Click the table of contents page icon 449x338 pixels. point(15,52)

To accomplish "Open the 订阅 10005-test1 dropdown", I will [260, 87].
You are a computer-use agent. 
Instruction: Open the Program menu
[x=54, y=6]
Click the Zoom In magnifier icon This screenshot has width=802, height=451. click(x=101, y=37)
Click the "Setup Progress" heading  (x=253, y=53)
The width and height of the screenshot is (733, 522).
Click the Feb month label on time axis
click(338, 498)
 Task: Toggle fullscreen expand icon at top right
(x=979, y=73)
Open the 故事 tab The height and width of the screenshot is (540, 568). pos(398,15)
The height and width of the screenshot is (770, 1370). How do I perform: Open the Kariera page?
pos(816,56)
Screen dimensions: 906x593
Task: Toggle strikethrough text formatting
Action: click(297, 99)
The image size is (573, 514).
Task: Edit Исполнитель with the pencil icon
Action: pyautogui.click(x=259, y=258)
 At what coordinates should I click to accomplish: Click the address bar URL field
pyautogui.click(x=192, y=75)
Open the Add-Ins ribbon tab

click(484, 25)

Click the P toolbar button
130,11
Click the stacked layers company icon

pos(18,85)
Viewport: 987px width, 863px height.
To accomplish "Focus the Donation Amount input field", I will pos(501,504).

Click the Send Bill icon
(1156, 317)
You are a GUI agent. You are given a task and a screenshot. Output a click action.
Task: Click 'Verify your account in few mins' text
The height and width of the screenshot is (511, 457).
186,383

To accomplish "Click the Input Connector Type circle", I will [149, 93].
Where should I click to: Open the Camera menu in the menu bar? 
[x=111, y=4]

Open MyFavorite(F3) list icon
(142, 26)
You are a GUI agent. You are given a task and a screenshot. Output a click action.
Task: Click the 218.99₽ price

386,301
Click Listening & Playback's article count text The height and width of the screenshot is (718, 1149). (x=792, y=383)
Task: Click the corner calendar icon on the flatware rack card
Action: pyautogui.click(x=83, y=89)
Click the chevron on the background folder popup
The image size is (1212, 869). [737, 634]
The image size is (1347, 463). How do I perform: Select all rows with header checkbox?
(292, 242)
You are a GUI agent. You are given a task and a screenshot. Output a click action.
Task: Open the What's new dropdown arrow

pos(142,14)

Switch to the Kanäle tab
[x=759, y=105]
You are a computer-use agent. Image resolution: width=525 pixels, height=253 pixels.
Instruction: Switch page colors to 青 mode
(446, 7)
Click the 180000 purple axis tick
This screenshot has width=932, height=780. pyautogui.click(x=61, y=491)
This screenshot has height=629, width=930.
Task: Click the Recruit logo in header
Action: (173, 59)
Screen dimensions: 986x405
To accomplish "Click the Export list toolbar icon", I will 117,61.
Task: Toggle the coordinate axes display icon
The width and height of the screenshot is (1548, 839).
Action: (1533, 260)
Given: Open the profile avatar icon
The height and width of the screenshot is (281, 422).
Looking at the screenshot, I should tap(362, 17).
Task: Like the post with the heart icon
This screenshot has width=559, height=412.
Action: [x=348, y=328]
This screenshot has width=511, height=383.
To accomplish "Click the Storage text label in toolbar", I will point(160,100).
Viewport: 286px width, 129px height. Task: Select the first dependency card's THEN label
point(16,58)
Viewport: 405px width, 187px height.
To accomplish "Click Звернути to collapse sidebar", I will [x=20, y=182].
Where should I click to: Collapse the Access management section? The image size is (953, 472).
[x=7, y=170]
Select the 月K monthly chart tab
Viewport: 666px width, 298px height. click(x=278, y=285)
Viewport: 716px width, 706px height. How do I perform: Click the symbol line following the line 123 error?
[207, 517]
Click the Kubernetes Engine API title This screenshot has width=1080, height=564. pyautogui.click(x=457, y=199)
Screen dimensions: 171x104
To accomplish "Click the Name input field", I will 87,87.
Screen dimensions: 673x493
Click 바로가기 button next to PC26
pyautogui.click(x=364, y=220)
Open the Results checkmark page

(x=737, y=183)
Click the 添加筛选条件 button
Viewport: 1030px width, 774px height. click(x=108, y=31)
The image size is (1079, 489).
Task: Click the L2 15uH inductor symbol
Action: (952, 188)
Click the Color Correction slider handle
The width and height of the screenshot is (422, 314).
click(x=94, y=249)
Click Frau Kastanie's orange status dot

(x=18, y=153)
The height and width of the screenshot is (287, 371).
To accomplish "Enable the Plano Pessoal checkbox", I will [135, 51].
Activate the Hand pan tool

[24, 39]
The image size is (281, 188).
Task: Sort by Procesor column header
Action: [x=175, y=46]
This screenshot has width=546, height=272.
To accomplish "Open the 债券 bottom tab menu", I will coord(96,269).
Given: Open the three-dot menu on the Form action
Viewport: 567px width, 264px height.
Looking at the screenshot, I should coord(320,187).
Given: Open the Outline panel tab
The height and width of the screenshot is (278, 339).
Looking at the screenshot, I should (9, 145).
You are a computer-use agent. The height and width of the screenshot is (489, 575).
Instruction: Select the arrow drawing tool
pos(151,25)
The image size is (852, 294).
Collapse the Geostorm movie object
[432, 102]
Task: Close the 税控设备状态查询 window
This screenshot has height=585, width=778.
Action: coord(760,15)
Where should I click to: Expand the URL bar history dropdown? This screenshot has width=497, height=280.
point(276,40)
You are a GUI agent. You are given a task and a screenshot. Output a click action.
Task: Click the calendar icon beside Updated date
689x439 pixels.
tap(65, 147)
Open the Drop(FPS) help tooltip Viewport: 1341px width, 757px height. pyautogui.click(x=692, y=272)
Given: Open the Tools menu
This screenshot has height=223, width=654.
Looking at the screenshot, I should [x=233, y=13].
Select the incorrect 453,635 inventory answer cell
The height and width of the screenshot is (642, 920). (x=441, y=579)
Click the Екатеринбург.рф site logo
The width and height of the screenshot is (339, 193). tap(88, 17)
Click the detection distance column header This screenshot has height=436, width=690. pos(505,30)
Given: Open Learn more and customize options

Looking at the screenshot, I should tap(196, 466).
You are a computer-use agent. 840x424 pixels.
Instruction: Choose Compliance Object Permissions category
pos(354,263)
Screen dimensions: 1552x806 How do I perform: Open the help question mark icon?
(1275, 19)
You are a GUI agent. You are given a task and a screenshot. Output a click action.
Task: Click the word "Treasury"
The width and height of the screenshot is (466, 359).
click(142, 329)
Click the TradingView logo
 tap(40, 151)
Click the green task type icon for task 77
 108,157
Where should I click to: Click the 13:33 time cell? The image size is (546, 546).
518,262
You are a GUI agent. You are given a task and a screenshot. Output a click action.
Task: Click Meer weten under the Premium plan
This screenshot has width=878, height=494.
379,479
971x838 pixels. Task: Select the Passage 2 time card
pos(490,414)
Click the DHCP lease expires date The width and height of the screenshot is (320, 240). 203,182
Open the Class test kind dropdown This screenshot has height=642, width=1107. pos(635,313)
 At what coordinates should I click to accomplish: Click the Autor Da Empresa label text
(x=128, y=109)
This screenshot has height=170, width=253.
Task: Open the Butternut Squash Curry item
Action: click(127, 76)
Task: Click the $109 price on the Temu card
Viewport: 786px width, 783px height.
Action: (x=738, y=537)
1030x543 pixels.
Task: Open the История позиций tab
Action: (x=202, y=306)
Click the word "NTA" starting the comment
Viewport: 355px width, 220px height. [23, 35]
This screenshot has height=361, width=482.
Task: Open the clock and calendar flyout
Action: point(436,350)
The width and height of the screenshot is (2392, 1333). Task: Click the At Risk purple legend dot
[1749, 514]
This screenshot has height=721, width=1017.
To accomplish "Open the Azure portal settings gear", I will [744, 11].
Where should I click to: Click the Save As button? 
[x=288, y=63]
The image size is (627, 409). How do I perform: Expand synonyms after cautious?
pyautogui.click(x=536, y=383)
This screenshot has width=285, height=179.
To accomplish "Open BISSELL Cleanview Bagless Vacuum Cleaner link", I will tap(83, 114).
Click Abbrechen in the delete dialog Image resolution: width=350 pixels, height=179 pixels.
☆ ☆ ☆ ☆ ☆ ☆ ☆
— WHAT THE EXERCISE ASKS —
Reproduce word for word the stretch of rows above, from the very first row through the row containing "The image size is (1212, 869). [737, 634]", including both ends.

— ANSWER —
Click the table of contents page icon 449x338 pixels. point(15,52)

To accomplish "Open the 订阅 10005-test1 dropdown", I will [260, 87].
You are a computer-use agent. 
Instruction: Open the Program menu
[x=54, y=6]
Click the Zoom In magnifier icon This screenshot has width=802, height=451. click(x=101, y=37)
Click the "Setup Progress" heading  (x=253, y=53)
The width and height of the screenshot is (733, 522).
Click the Feb month label on time axis
click(338, 498)
 Task: Toggle fullscreen expand icon at top right
(x=979, y=73)
Open the 故事 tab The height and width of the screenshot is (540, 568). pos(398,15)
The height and width of the screenshot is (770, 1370). How do I perform: Open the Kariera page?
pos(816,56)
Screen dimensions: 906x593
Task: Toggle strikethrough text formatting
Action: click(297, 99)
The image size is (573, 514).
Task: Edit Исполнитель with the pencil icon
Action: pyautogui.click(x=259, y=258)
 At what coordinates should I click to accomplish: Click the address bar URL field
pyautogui.click(x=192, y=75)
Open the Add-Ins ribbon tab

click(484, 25)

Click the P toolbar button
130,11
Click the stacked layers company icon

pos(18,85)
Viewport: 987px width, 863px height.
To accomplish "Focus the Donation Amount input field", I will pos(501,504).

Click the Send Bill icon
(1156, 317)
You are a GUI agent. You are given a task and a screenshot. Output a click action.
Task: Click 'Verify your account in few mins' text
The height and width of the screenshot is (511, 457).
186,383

To accomplish "Click the Input Connector Type circle", I will [149, 93].
Where should I click to: Open the Camera menu in the menu bar? 
[x=111, y=4]

Open MyFavorite(F3) list icon
(142, 26)
You are a GUI agent. You are given a task and a screenshot. Output a click action.
Task: Click the 218.99₽ price

386,301
Click Listening & Playback's article count text The height and width of the screenshot is (718, 1149). (x=792, y=383)
Task: Click the corner calendar icon on the flatware rack card
Action: pyautogui.click(x=83, y=89)
Click the chevron on the background folder popup
The image size is (1212, 869). [737, 634]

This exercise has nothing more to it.